Przed końcem lat pięćdziesiątych XX wieku obu syntez - Phillipsa i Zieglera używano do produkcji HDPE. Początkowo Phillips miał problemy z produkowaniem HDPE stałej jakości i magazyny wypełniały się wybrakowanym polietylenem. Katastrofa finansowa została powstrzymana w 1957, gdy hula hoop, zabawka składająca się z kolistej, polietylenowej rurki stała się modna wśród nastolatków w całych Stanach Zjednoczonych.

Trzeci typ procesu katalitycznego, oparty na metalocenach (związkach sandwiczowych lub kanapkowch, jak ferrocen) został odkryty w 1976 w Niemczech przez Waltera Kaminsy'ego i Hansjörga Sinna.
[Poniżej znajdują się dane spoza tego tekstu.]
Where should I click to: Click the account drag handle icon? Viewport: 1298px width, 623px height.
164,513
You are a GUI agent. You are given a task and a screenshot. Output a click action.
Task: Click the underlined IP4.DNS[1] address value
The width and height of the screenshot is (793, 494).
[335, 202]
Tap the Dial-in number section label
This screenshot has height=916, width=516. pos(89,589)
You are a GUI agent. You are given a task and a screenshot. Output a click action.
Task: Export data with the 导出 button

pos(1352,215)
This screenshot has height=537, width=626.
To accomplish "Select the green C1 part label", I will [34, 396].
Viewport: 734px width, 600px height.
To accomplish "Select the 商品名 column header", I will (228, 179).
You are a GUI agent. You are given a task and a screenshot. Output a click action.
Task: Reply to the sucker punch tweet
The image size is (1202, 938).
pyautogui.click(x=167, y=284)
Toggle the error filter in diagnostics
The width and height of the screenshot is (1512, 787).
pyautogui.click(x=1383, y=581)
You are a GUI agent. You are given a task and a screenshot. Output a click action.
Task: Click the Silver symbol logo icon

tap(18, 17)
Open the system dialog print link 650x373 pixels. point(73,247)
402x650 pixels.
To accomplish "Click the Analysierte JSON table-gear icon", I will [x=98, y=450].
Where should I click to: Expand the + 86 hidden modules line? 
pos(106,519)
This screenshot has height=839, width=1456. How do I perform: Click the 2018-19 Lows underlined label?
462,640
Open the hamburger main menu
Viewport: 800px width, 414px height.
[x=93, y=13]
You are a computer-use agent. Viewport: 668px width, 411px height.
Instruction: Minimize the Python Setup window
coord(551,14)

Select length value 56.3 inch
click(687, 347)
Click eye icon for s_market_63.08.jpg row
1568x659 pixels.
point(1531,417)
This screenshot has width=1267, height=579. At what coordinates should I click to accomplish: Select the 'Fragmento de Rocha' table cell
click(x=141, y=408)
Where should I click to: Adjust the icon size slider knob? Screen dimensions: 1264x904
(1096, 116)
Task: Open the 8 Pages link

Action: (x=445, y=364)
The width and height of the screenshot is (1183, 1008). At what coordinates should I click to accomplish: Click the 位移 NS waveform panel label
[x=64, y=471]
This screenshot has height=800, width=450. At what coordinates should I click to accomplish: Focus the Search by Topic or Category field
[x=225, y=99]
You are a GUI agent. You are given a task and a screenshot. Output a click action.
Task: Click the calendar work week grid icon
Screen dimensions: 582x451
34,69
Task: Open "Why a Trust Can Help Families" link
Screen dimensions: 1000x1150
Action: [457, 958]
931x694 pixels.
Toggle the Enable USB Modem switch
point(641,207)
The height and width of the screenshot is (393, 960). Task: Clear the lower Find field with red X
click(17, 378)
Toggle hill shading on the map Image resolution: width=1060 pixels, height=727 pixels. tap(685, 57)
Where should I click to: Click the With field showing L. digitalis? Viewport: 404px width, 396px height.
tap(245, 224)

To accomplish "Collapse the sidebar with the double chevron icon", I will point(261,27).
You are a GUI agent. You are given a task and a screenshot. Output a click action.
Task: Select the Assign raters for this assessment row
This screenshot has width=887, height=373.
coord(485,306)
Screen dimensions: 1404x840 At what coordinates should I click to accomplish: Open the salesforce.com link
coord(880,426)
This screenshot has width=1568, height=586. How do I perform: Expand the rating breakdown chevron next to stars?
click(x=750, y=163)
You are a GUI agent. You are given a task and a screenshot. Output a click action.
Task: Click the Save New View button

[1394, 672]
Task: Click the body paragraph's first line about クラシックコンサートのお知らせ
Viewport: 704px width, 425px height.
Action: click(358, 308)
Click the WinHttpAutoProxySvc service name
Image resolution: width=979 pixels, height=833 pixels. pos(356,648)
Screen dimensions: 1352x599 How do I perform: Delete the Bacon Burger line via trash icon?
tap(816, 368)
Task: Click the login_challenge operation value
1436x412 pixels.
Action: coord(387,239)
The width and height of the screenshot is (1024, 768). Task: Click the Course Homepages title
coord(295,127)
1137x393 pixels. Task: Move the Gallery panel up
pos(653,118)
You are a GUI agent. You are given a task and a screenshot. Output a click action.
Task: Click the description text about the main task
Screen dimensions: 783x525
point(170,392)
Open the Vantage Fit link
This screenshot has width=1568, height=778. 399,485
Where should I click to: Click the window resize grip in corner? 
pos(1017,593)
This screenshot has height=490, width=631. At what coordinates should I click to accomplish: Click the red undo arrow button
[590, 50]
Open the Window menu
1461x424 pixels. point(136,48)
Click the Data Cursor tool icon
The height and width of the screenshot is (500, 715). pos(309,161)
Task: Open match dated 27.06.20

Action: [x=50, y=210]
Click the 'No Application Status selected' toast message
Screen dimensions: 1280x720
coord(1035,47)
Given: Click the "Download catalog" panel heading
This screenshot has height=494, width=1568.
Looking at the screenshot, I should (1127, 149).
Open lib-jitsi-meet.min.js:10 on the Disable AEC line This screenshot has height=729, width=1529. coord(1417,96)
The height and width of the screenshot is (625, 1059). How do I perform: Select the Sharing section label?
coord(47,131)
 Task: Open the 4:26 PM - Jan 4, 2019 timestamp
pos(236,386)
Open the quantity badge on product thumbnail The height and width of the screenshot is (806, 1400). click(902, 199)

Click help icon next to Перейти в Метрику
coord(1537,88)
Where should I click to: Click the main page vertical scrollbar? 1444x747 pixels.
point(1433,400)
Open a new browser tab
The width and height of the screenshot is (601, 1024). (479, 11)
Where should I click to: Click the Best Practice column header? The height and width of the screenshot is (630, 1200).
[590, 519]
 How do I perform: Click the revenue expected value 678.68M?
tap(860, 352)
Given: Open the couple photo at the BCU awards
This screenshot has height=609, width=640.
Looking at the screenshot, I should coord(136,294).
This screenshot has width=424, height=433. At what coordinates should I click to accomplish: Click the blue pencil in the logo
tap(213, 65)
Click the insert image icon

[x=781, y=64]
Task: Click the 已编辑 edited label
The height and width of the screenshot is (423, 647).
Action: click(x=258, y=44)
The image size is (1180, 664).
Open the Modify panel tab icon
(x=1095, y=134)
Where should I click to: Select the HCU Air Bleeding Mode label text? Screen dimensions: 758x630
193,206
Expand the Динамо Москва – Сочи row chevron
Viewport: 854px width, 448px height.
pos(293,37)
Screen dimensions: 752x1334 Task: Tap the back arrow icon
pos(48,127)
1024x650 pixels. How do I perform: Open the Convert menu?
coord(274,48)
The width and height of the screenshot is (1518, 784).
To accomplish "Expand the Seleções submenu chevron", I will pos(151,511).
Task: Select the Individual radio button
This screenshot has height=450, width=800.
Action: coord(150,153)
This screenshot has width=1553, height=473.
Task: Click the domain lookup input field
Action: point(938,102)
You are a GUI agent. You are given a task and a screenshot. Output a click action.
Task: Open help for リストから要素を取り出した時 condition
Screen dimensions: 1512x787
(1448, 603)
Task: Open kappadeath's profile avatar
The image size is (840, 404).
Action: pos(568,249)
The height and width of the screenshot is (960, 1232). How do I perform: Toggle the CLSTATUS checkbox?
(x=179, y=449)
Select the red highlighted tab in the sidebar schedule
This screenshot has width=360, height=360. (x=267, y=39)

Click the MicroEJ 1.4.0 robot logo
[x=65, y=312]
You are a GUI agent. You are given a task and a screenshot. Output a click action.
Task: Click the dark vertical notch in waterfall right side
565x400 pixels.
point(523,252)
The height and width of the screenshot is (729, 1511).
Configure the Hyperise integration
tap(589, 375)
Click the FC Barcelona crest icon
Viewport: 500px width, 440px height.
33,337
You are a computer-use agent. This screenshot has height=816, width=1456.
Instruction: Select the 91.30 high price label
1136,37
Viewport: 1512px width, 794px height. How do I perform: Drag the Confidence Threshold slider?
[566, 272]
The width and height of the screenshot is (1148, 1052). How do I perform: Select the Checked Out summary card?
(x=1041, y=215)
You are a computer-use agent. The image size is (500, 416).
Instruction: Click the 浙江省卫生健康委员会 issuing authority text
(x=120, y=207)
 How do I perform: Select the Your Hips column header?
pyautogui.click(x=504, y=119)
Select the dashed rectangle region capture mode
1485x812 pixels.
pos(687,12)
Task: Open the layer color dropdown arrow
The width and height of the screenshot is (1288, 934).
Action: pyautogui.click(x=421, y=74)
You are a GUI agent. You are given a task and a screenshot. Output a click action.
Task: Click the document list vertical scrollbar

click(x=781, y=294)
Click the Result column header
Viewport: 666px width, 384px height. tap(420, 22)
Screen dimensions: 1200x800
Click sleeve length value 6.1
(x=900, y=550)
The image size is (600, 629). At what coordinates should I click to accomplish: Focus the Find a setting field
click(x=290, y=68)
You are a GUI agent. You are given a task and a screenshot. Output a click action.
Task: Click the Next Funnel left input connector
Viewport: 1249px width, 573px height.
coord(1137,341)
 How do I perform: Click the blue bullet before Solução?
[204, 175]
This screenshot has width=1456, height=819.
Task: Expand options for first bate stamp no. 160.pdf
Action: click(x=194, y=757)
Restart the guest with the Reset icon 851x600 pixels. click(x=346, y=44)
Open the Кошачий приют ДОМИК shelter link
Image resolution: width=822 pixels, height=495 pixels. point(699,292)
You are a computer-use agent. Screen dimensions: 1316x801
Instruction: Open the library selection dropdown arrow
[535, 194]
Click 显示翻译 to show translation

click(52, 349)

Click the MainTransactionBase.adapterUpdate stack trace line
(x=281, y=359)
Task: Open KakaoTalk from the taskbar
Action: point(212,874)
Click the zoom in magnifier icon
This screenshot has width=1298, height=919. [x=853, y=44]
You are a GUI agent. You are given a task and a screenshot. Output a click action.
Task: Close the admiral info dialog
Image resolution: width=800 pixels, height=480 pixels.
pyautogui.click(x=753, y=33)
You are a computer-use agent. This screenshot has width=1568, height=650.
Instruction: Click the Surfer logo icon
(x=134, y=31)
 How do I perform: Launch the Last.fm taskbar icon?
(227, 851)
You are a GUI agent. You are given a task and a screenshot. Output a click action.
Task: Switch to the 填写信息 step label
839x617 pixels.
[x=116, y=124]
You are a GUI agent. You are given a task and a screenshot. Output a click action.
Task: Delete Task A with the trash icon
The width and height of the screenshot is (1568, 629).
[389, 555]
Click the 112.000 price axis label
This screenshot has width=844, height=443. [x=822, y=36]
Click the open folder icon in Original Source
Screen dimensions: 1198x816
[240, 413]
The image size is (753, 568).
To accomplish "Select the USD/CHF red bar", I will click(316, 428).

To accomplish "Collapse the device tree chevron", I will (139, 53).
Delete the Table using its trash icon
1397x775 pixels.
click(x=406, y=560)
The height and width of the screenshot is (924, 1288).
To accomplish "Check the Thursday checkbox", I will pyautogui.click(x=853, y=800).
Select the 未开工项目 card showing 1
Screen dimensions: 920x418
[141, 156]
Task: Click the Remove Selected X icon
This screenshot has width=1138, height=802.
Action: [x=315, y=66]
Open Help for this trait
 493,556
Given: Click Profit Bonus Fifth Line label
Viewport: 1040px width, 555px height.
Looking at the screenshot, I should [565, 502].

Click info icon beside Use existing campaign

Dowiedziono, że procesy Zieglera i metalocenowy są bardzo elastyczne przy kopolimeryzacji etylenu z innymi alkenami. Stały się one bazą dla żywic etylenowych różnego rodzaju, w tym VLDPE, LLDPE i MDPE.

Do niedawna metaloceny były najbardziej aktywnymi katalizatorami polimeryzacji etylenu. Dużo wysiłku wkłada się w tzw. katalizatory post-metalocenowe, które mogą pozwolić na większą ingerencję w strukturę polietylenu niż metaloceny. Ostatnio prace korporacji Fujita i Mitsui pokazały, że iminofenolowe kompleksy metali grupy 4 wykazują wyższą aktywność niż metaloceny.